8-6. I understand how strategies are formulated, but how are they implemented?

That's a good start-knowing how strategies are formulated. But just like any plan, a strategy has
to be implemented before it's of any use. How are strategies implemented? It depends on the type
of strategy. At the corporate level, we have growth, stability, and retrenchment strategies. A
growth strategy is implemented through internally increasing the levels of business operations,
through creating new businesses, and through merging with or acquiring other businesses. A
stability strategy is implemented simply by not expanding the level of operations-that is, keeping
everything at the current level of operations. Finally, retrenchment strategies are implemented by
two main methods: (1) cutting costs, and; (2) restructuring the organization through divesting,
liquidating, reengineering, downsizing, or filing for bankruptcy. At the business level, the
competitive strategies are implemented through the competencies, skills, and resources found in
the organization's various functions: marketing, production/operations, research and
development, and so forth.

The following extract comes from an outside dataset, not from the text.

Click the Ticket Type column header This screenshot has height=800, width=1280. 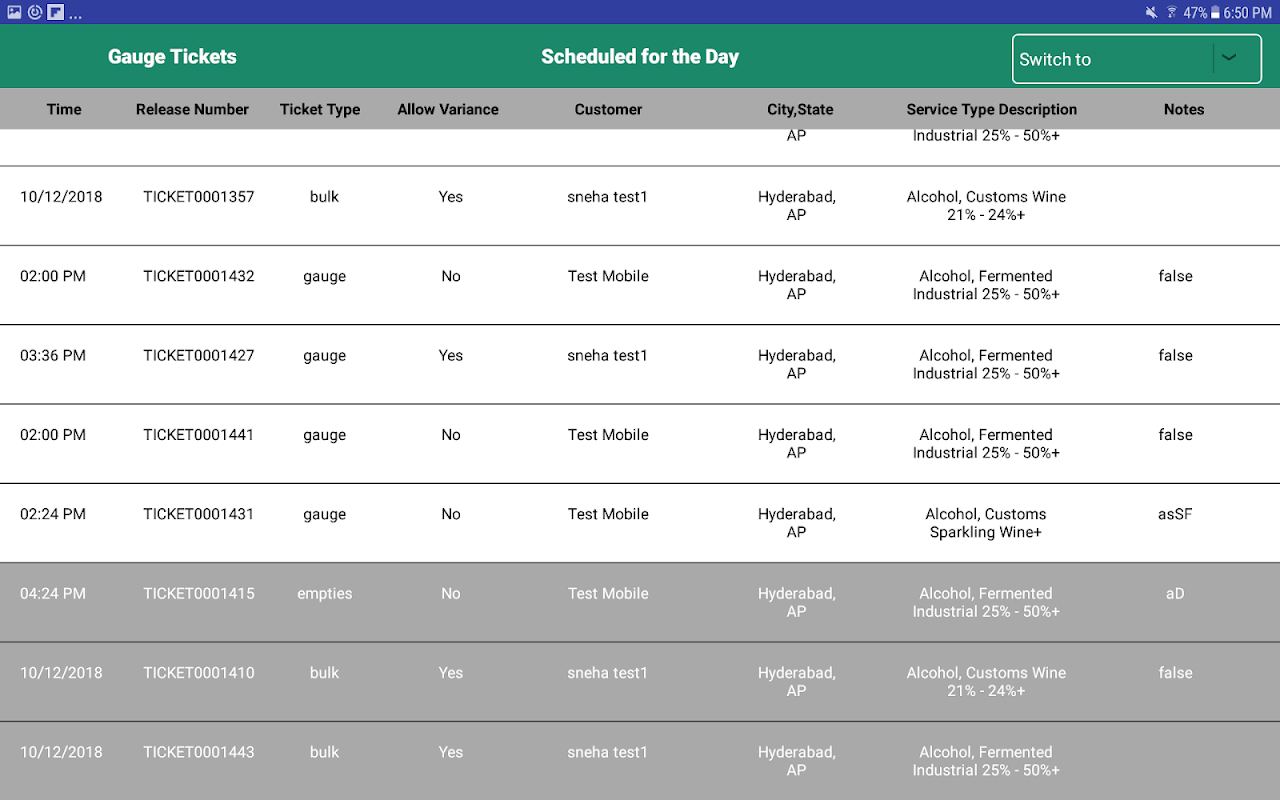[x=320, y=109]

In addition, the competitive strategies are implemented through the
competitive actions and reactions an organization engages in.

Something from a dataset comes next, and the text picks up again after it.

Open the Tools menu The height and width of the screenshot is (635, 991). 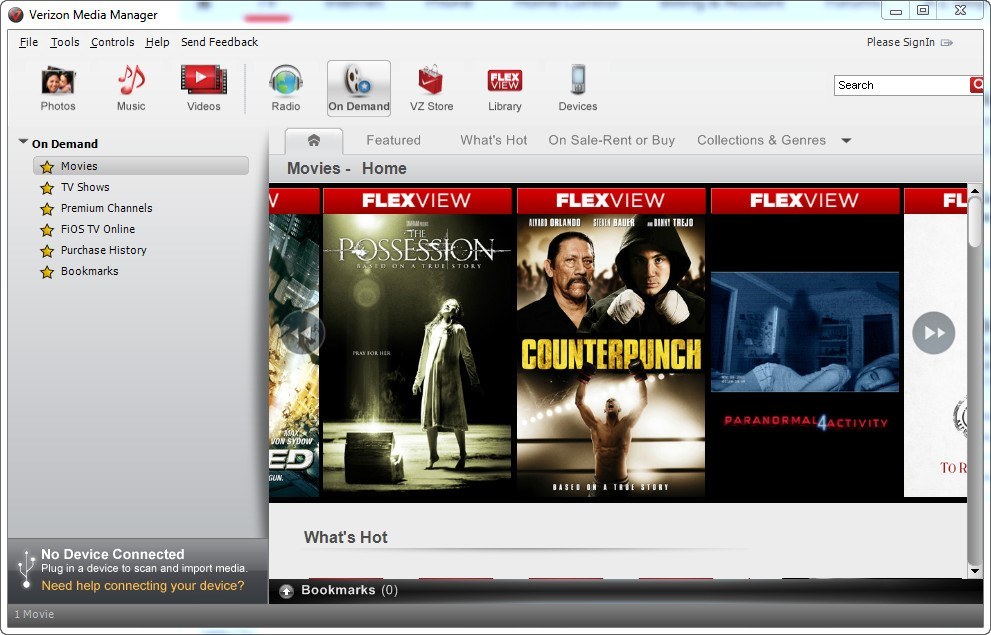[64, 42]
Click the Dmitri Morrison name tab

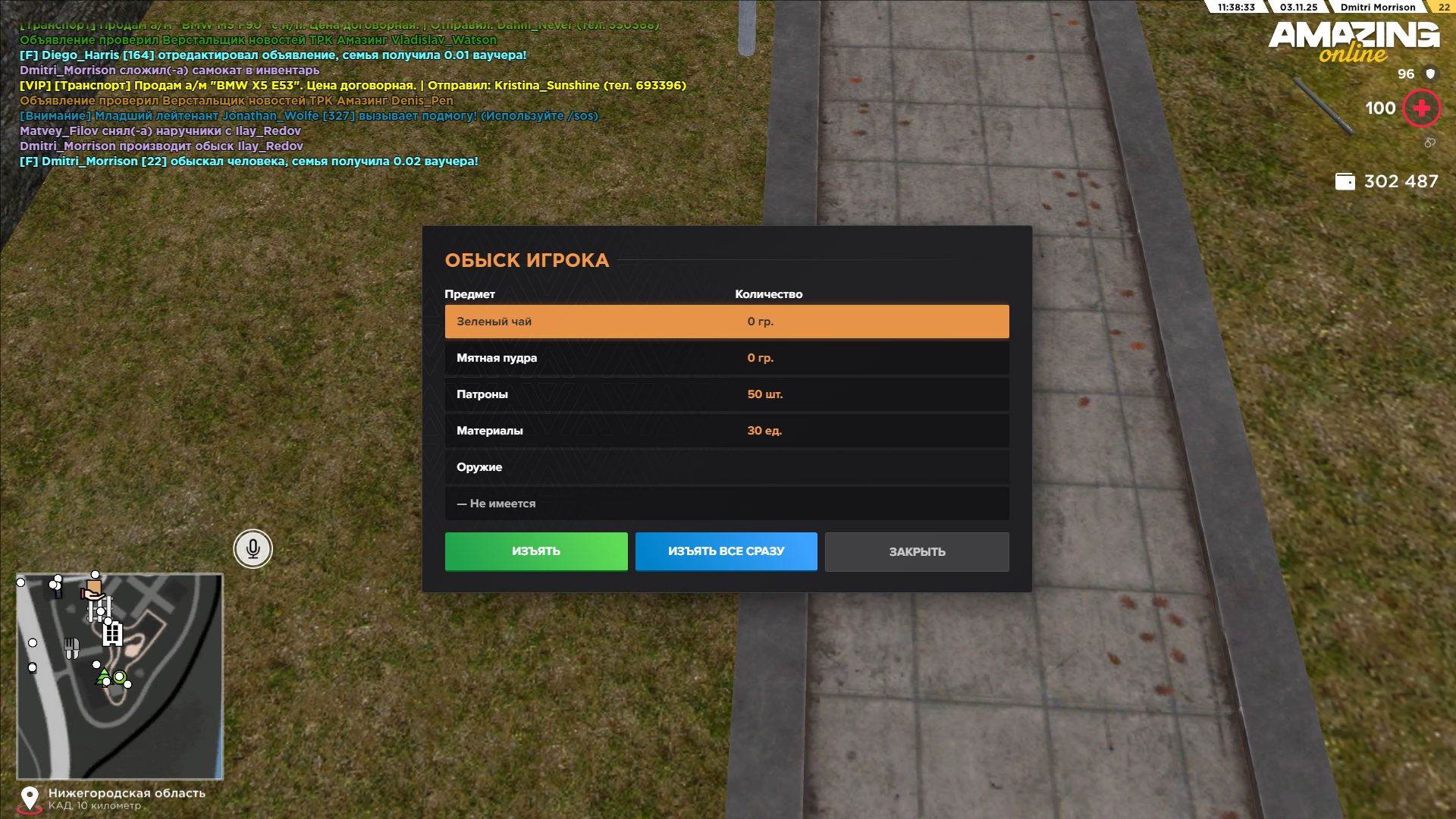[1377, 7]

8-7. What role does an organization's culture play in its strategy?

An organization's culture plays an important role in its strategy. The culture will affect what
strategies are formulated and how they're formulated. And it will affect how the chosen strategies
are implemented. For instance, think of 3 M's innovative and risk-taking culture. Its strategies
reflect this culture. And Southwest Airlines' strong people-orientation culture-its emphasis on
fun and making sure customers have a good time-affects the strategies it uses.

8-8. How often should a company change its strategies?

This is a tough question to answer! Obviously, if the strategies aren't having the intended effect-
that is, if the organization is not meeting its goals-then it's time to change the strategies!
However, it does depend on the strategic level we're talking about, also. Corporate strategies
encompass the entire organization and require significant resource investments. Therefore, it's
unlikely that you'll see an organization changing its corporate strategy continuously and
frequently. However, this doesn't mean that an organization will never ever change its corporate
strategy. It will, and organizations do as external and internal circumstances change. After all, an
organization doesn't want to end up as the world's best typewriter manufacturer or buggy whip
manufacturer there is since there's not much demand for either typewriters or buggy whips these
days. But, organizations are not going to have major significant changes in corporate strategy all
the time. At the business (competitive) level and the functional level, however, changes are
likely to be more common and frequent because competitors change what they do and the
marketplace changes what it values. Therefore, the company may decide to change its strategies
to counteract or to exploit the changed situation.